Recently, I’ve been studying the 2003 paper of Chen and Greene “Some Comments on Baillie-PSW Pseudoprimes” published in the Fibonnacci Quarterly in 2003. I wish to make a record of my thinking about this problem, which is occasionally discussed online, for instance in this Mathematics Stack Exchange discssion thread: https://math.stackexchange.com/questions/2902592/isnt-the-estimate-for-the-smallest-counterexample-of-the-bpsw-test-far-too-opti .
The problem studied by Chen and Greene is the construction of sets of primes of moderate size such that, on heuristic grounds, there is a likelihood that some subset of these has a product that is a Baillie-PSW pseudoprime. They define a Baillie-PSW pseudoprime as a number n that is composite such that n= 2 or 3 (mod 5), n is a Fermat base 2 pseudoprime, and F_{n+1} == 0 (mod n).
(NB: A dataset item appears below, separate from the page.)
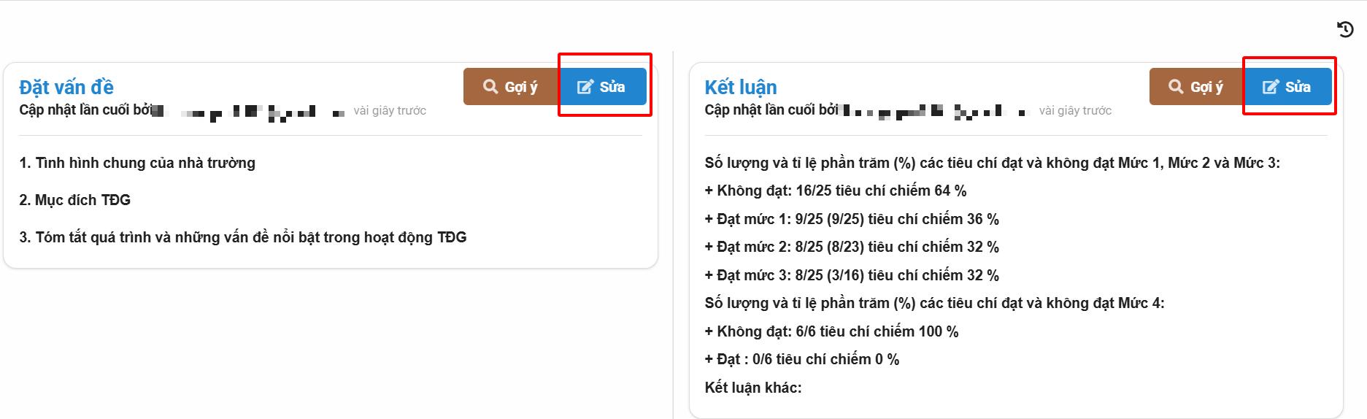The image size is (1367, 419).
Task: Open the revision history clock icon
Action: [1345, 29]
These conditions are notable because there is a $620 bounty offered by Pomerance, Selfridge and Wagstaff for finding such a number.
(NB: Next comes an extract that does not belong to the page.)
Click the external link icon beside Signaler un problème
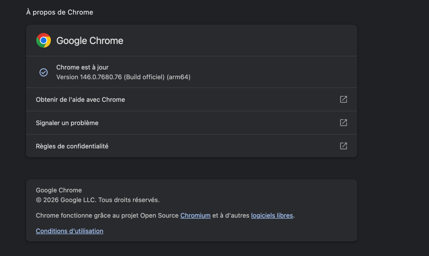Image resolution: width=429 pixels, height=256 pixels. pos(343,122)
For an odd, squarefree composite number n to be a Fermat base 2 pseudoprime, it is sufficient that for every prime p dividing n, the order of 2 mod p, denoted ord_p(2), divides n-1. Under the same conditions, for n to be Fibonacci pseudoprime, it is sufficient that for every prime p dividing n, alpha(p) | n – (5/n), where alpha(p) is the Fibonacci sequence rank of apparition of p.
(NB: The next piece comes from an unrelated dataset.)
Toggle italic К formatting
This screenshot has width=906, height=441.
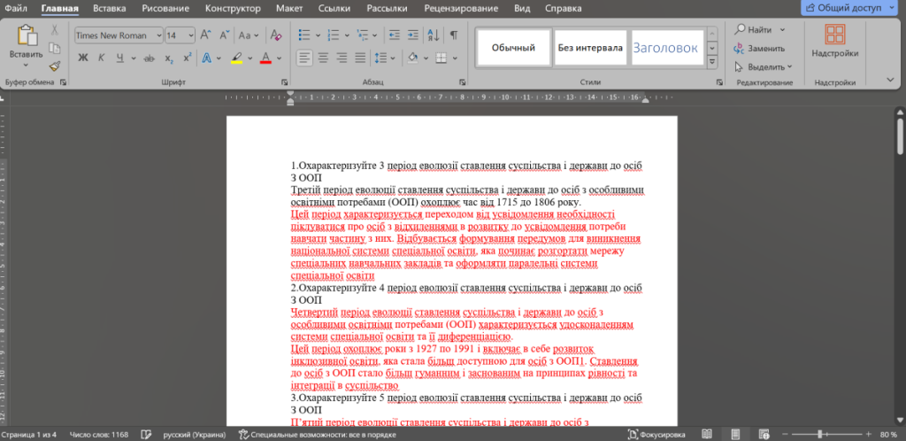point(103,58)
The strategy to construct a Baillie-PSW pseudoprime is an extension of the Erdos method to construct many Carmichael numbers. One first carefully selects moderate-sized highly composite numbers M and N with many small prime factors such that gcd(M,N)=2.
Secondly, one searches for so-called admissible primes p, i.e. odd primes such that
(1) ord_p(2) | M and
(2) alpha(p) | N.
(3) p coprime to M and N.
To give an idea, this search is conducted up to some bound such as 10^8 or 10^15. The set of all admissible primes found during a search is denoted P and can contain hundreds of primes or more.
Given a non-empty subset A of P, the product of all the elements of A is denoted f(A).
Thirdly, one searches for a non-empty, non-singleton subset A of P such that
(a) f(A) == 1 (mod M) and
(b) f(A) == -1 (mod N).
(c) f(A) == 2 or 3 (mod 5).
A solution to (a), (b), and (c) will be denoted n.
For an odd prime p dividing n, ord_p(2) | M | (n-1) and
alpha(p) | N | (n+1).
Because of (c), n – (5/n) = n+1. One concludes that n is both a Fermat base 2 pseudoprime and a Fibonacci pseudoprime.
On his web page, Greene gives two sets of values for M, N, and P at https://www.d.umn.edu/~jgreene/baillie/Baillie-PSW.html.
I have done my own study of the second, larger, set. I count 4816 elements of P. All of them are prime. All of them sattisfy condition (1) on admissible primes for the M and N in the second set of values. Of the 4816 elements of P, 4797 satisfy condition (2) on admissible primes. Finally, all of them are coprime to M and N. Therefore, they are a bona fide instance of a set of admissible primes for M and N.
The third step is the hardest to accomplish. Modulo MN/2, there are phi(MN/2) or about 2^1836 residue classes of numbers coprime to MN/2.
Assuming the subset products of P are reasonnably uniformly distributed mod MN/2, one would expect ~= 2^2980 products per coprime residue class mod MN/2, so an excellent chance of some subsets of P satisfying (a) and (b) and plenty of room to satisfy (c) also.
One can make a case that some subset A with 400 elements satisfies (a), (b), and (c). Indeed, C(4797, 400) ~= 2^1980 so one can expect about 2^144 products per coprime residue class modulo MN/2. Moreover, base 10 logs of elements of P are bounded above by 19.09.
Additionally, one can formulate (a), (b), and (c) in additive terms by working with primitive roots modulo primes and prime powers. In this new framework, with a tip from Chat-GPT, I calculated the exact distribution of subset products of P modulo some small primes p using generating functions. For p=1223, uniformity over the 1222 classes in (Z/pZ)* held to within 1 part in 10^300. For p=103, uniformity over the 102 classes in (Z/103Z)* held to within 1 part in 10^250. Finally, in the case p=3, there was perfect equidistribution of the 2^4816 subset products over the two residue classes in (Z/3Z)*.
In conclusion, my view is that, very probably, there is a Baillie-PSW pseudoprime in the sense of Chen and Greene with fewer than 7700 digits.